The UK government said it was giving unprecedented support, and economic growth was the best way to cut poverty.
The charity considered relative poverty, very deep poverty and in-work poverty in Scotland.
The latest JRT State of the Nation report said more than a million people, including 250,000 children, were living in relative poverty.
This is defined as having a household income after housing costs lower than 60% of the national average (median).
The 490,000 people in very deep poverty account for about one in 10 people in Scotland - an increase of 300,000 since the last report in March.
This is classified as having below 40% of the median household income after housing costs are taken into account.

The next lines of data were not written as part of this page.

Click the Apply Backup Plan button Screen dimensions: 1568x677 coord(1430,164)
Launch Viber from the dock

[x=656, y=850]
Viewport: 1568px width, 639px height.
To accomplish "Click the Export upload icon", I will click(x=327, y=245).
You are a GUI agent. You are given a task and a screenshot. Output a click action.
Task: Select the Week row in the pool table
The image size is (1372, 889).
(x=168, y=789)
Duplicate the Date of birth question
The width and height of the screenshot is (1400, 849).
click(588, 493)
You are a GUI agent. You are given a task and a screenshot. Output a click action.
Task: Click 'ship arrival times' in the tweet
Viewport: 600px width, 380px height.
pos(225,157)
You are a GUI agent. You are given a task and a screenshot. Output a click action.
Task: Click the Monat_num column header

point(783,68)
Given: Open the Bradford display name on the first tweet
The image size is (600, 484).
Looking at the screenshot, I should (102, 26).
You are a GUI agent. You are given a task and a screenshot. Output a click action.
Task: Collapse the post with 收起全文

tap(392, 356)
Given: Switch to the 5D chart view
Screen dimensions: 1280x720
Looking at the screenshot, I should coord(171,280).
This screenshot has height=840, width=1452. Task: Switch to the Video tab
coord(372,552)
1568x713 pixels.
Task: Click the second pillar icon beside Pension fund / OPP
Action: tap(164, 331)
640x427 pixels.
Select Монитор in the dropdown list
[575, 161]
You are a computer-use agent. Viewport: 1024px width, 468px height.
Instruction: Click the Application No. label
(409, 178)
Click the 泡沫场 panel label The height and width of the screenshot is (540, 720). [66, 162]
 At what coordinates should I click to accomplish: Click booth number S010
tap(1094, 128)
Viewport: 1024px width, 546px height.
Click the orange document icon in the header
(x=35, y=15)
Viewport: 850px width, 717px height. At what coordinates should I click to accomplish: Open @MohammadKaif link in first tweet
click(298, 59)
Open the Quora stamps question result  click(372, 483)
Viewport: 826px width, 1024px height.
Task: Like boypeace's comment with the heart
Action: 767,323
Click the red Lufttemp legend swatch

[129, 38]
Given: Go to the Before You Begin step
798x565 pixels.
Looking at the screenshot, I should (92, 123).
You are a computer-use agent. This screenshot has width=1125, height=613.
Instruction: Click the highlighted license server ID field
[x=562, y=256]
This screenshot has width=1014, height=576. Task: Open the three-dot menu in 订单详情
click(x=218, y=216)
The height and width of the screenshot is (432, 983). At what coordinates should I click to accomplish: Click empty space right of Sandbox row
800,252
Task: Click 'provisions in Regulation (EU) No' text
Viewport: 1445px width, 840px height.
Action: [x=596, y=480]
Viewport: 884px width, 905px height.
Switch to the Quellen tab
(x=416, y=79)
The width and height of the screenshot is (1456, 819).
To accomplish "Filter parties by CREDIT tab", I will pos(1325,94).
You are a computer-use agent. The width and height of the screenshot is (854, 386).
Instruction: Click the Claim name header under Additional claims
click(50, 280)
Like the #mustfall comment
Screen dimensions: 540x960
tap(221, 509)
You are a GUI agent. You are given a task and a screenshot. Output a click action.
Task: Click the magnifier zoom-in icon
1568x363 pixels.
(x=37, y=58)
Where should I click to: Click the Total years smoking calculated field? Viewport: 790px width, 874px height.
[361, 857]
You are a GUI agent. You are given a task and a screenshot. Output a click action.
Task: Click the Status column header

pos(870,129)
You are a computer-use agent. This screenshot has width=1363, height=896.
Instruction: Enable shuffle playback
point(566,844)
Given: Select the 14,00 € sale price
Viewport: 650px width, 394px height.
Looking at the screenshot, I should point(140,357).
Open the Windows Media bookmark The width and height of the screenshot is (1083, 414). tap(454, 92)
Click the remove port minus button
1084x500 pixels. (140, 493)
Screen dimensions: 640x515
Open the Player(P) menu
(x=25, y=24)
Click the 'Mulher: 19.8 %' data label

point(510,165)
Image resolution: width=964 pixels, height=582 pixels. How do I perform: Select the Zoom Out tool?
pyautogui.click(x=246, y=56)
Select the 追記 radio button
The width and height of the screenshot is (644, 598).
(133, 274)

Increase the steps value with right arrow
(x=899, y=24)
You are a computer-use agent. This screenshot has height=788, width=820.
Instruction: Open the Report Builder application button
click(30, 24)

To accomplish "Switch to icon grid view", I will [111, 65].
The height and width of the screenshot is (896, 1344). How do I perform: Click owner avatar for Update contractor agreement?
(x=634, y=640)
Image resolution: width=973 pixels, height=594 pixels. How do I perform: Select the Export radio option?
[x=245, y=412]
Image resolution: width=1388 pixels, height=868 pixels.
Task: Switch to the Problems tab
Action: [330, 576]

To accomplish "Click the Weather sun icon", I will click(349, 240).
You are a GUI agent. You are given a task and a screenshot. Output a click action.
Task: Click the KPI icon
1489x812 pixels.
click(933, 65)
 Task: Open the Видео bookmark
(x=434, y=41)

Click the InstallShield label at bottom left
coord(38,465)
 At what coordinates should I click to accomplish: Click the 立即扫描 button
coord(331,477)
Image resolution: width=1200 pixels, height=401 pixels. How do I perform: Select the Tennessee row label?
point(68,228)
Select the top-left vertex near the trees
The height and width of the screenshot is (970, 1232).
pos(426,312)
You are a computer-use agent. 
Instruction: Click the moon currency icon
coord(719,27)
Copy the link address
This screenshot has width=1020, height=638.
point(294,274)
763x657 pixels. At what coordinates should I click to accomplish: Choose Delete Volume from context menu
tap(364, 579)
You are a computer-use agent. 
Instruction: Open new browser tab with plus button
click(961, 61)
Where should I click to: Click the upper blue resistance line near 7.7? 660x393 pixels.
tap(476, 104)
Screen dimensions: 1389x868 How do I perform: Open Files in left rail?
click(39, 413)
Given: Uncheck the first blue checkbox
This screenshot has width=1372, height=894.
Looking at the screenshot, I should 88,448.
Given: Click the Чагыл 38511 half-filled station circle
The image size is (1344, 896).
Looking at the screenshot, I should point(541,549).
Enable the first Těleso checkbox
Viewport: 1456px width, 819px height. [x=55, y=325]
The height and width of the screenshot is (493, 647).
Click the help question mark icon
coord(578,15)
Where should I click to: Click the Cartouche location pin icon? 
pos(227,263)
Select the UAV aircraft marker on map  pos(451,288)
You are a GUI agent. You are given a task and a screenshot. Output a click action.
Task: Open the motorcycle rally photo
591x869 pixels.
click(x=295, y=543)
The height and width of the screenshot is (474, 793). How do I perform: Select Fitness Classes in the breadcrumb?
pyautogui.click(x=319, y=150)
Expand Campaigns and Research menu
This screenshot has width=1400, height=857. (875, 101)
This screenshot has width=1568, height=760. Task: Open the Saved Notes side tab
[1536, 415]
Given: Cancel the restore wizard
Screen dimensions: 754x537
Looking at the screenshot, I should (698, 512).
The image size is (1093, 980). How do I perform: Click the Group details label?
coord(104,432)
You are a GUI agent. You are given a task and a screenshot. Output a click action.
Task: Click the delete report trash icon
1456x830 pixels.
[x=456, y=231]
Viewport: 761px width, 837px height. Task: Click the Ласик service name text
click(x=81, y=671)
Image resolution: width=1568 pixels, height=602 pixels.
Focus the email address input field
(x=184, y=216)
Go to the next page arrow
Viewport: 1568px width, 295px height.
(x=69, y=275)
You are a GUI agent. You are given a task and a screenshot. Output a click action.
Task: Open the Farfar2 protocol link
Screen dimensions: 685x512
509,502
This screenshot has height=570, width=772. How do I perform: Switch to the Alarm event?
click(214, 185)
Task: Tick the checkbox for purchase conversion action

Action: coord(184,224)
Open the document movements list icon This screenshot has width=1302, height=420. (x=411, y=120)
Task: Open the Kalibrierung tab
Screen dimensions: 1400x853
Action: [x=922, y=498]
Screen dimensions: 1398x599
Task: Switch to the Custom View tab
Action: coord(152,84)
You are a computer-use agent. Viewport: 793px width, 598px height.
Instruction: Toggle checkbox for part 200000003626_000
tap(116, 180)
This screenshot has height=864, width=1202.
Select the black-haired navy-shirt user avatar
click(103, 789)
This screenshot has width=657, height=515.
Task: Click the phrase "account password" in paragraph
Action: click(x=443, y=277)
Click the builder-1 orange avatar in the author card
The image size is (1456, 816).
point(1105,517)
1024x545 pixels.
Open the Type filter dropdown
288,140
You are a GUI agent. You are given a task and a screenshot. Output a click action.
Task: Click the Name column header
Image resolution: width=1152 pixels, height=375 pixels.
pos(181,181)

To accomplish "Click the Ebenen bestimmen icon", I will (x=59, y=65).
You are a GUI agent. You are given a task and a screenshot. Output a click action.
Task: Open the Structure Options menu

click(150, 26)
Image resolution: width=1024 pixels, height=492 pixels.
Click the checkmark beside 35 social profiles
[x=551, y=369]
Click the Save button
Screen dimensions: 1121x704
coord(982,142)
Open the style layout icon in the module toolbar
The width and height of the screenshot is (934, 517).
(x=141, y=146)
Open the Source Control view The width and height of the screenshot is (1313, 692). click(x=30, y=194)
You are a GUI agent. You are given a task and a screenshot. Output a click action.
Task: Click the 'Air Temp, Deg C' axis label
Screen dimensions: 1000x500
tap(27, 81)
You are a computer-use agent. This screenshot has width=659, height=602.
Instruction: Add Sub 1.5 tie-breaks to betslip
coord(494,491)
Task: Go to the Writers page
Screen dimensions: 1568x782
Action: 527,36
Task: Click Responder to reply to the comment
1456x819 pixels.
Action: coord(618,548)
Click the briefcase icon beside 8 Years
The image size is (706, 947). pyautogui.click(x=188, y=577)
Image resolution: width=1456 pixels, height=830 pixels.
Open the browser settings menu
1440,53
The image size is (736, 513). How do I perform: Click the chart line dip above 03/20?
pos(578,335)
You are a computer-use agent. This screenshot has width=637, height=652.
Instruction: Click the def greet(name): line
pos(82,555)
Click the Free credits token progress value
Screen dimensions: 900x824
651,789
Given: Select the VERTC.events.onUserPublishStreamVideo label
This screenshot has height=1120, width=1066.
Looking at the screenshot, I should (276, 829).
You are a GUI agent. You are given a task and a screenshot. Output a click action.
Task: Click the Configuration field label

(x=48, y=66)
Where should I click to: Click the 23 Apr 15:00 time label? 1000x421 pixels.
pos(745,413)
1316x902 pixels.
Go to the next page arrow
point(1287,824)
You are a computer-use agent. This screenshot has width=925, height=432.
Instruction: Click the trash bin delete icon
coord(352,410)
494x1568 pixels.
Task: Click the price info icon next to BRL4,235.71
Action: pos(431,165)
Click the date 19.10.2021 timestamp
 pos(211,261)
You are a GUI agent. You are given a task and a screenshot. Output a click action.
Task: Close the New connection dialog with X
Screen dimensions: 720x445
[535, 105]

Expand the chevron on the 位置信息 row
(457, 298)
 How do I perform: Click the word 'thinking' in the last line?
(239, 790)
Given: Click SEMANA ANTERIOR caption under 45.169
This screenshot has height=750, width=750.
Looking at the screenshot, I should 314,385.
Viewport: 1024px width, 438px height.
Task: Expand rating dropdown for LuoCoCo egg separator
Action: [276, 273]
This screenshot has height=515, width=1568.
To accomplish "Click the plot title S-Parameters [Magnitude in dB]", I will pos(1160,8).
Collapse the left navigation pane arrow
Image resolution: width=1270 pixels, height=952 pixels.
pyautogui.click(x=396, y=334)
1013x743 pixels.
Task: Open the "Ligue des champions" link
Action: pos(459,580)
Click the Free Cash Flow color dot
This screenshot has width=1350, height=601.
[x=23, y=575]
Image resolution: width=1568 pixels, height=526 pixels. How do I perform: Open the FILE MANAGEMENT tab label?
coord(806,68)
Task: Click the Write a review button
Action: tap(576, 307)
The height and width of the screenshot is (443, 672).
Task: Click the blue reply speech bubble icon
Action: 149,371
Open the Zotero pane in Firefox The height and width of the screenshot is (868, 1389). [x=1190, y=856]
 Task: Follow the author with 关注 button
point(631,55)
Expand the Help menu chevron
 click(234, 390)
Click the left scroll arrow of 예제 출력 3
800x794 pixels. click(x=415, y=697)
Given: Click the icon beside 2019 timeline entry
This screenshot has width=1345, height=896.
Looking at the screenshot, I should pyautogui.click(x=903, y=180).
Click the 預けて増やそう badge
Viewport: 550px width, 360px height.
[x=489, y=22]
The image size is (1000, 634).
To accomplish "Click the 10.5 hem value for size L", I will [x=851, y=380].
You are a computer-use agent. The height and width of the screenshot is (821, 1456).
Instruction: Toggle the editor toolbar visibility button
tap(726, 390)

For a couple with two school age children this is less than £ 427 per week, or £153 for a single person.
The report said there was an increasing trend of in-work poverty where there was relative poverty despite a household member being employed.
Almost three-quarters of families in this category had at least one person working in retail, hospitality, health and social work, administrative and support services and/or manufacturing.
Housing costs had a huge impact, with 110,000 people in working families pulled into poverty due to their housing costs, meaning their income was enough to escape poverty but outgoings were excessive.
People from a minority ethnic background experienced a rate of in-work poverty more than triple the rate for white workers, while 70% of those trapped in persistent low pay were women, and another 70% were single.